Directions.
Using the records below, repeat exactly the lines from the one holding "27 (610, 218)" through the one holding "22 (648, 200)", both ends included, and no others.

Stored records
[Start of section]

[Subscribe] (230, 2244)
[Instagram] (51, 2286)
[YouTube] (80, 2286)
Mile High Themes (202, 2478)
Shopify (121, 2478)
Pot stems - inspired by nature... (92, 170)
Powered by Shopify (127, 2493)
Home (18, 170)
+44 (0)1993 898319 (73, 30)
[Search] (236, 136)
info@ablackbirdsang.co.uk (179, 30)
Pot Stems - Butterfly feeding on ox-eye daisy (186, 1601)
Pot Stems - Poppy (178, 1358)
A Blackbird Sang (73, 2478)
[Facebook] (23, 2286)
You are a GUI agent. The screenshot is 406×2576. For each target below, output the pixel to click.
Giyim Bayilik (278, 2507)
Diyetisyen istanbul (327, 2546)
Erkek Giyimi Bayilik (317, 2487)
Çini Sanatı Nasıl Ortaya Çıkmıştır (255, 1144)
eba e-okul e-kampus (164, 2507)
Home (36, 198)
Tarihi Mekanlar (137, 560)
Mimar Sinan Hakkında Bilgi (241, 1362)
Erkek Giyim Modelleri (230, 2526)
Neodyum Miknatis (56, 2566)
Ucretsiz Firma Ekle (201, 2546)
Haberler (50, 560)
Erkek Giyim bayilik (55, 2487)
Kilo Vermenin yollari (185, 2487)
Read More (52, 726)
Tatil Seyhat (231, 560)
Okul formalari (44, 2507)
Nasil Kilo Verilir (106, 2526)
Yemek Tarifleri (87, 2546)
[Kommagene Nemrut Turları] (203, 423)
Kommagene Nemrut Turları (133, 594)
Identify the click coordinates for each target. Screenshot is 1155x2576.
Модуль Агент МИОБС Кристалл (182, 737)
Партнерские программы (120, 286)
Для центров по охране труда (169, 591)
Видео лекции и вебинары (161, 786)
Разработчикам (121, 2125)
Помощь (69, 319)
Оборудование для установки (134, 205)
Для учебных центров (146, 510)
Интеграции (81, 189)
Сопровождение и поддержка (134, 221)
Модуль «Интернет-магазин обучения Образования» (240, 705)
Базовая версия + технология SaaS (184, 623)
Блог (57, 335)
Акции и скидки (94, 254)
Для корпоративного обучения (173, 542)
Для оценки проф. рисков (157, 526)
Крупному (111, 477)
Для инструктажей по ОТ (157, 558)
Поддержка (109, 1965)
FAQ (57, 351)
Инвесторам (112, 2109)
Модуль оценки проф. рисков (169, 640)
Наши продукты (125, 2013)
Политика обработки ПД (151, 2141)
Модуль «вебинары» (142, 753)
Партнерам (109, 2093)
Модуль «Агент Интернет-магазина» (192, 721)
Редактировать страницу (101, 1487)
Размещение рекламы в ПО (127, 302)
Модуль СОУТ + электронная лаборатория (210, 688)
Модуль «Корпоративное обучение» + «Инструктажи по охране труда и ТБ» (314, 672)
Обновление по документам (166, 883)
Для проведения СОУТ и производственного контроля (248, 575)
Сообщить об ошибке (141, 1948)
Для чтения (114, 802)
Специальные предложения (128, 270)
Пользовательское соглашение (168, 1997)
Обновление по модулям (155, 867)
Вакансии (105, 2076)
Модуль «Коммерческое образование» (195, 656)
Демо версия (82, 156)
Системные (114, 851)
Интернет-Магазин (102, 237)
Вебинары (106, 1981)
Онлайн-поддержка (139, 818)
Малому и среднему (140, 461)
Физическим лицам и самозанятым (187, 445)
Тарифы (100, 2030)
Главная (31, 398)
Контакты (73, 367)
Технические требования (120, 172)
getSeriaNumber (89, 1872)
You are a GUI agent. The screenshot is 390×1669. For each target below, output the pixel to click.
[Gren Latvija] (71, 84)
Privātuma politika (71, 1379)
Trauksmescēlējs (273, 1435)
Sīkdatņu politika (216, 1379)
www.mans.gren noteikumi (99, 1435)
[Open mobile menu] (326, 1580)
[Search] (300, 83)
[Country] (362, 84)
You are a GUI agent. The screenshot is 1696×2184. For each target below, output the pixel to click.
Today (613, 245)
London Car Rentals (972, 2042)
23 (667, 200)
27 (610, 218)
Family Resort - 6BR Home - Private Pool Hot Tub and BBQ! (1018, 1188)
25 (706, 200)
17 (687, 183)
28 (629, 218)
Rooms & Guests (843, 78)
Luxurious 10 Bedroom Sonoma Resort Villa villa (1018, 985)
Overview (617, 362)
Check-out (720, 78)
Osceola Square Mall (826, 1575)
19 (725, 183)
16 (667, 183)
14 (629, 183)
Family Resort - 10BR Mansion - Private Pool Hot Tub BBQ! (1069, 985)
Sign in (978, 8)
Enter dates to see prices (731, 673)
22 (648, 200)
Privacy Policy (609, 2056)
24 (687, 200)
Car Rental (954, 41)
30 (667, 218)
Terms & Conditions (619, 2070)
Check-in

[End of section]

Result below.
27 (610, 218)
Family Resort - 6BR Home - Private Pool Hot Tub and BBQ! (1018, 1188)
25 (706, 200)
17 (687, 183)
28 (629, 218)
Rooms & Guests (843, 78)
Luxurious 10 Bedroom Sonoma Resort Villa villa (1018, 985)
Overview (617, 362)
Check-out (720, 78)
Osceola Square Mall (826, 1575)
19 (725, 183)
16 (667, 183)
14 (629, 183)
Family Resort - 10BR Mansion - Private Pool Hot Tub BBQ! (1069, 985)
Sign in (978, 8)
Enter dates to see prices (731, 673)
22 (648, 200)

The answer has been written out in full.